Of the entries below, return exactly those lines that fall between the one containing "みの (448, 571)" and the one containing "JOYERIA (74, 95)", the two end lines included.

"""

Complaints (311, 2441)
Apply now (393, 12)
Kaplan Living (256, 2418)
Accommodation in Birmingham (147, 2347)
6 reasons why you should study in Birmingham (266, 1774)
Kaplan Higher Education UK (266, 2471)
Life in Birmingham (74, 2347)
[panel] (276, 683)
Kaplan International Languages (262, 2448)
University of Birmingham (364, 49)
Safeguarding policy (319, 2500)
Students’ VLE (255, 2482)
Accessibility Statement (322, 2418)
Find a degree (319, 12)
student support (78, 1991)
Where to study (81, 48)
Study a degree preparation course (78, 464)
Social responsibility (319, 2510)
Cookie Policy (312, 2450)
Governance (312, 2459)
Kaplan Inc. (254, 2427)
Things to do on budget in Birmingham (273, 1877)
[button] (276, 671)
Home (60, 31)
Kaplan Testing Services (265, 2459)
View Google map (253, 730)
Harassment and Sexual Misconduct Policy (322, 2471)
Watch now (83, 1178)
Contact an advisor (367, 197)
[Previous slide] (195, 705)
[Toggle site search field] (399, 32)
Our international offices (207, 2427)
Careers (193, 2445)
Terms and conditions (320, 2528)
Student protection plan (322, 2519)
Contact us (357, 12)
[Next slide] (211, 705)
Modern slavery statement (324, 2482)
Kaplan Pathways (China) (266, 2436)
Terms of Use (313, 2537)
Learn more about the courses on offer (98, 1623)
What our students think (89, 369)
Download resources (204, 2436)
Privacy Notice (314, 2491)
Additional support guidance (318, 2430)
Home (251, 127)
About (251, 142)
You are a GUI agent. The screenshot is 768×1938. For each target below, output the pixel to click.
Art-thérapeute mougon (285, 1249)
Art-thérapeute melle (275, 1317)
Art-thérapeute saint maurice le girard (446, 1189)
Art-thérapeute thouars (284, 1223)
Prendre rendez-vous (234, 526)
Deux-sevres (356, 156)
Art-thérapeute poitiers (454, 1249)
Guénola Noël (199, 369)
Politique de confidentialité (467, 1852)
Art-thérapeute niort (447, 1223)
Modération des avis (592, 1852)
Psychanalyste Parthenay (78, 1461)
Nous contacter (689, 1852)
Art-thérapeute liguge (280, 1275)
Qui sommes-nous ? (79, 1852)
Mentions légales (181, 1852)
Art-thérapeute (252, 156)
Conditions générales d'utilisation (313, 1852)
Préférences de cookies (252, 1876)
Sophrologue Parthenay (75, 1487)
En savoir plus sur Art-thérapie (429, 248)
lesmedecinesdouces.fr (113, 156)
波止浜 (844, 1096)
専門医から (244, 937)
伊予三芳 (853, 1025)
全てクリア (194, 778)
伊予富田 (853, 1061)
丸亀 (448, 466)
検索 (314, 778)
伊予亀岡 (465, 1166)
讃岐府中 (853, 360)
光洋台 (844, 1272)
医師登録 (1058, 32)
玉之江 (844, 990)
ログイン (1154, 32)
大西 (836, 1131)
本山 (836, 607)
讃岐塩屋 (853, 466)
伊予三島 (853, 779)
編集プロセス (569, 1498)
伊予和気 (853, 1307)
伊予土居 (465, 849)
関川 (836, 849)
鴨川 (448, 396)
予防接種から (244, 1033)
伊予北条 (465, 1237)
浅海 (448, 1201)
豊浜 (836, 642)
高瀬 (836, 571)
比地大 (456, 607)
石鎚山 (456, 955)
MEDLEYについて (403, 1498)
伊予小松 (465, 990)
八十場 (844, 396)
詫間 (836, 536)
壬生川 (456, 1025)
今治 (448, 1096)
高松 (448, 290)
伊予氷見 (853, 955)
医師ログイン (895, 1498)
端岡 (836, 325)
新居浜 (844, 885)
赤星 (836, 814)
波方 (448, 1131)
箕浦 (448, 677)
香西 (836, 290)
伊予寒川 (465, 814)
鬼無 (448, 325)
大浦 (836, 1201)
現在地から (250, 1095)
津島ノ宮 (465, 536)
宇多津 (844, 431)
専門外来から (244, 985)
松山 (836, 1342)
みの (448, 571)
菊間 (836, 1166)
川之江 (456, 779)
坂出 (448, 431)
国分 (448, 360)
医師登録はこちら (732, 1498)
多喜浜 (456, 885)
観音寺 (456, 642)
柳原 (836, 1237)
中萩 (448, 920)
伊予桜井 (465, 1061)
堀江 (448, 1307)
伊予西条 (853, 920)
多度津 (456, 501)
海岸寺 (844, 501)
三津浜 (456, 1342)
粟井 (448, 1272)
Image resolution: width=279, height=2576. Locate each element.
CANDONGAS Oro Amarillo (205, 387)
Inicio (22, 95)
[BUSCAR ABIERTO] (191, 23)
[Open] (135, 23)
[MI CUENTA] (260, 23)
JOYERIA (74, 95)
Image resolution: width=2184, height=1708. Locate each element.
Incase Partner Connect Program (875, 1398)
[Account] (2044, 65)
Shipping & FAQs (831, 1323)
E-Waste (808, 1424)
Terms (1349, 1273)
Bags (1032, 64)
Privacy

"""

EXPECTED ANSWER:
みの (448, 571)
菊間 (836, 1166)
川之江 (456, 779)
坂出 (448, 431)
国分 (448, 360)
医師登録はこちら (732, 1498)
多喜浜 (456, 885)
観音寺 (456, 642)
柳原 (836, 1237)
中萩 (448, 920)
伊予桜井 (465, 1061)
堀江 (448, 1307)
伊予西条 (853, 920)
多度津 (456, 501)
海岸寺 (844, 501)
三津浜 (456, 1342)
粟井 (448, 1272)
Image resolution: width=279, height=2576. Locate each element.
CANDONGAS Oro Amarillo (205, 387)
Inicio (22, 95)
[BUSCAR ABIERTO] (191, 23)
[Open] (135, 23)
[MI CUENTA] (260, 23)
JOYERIA (74, 95)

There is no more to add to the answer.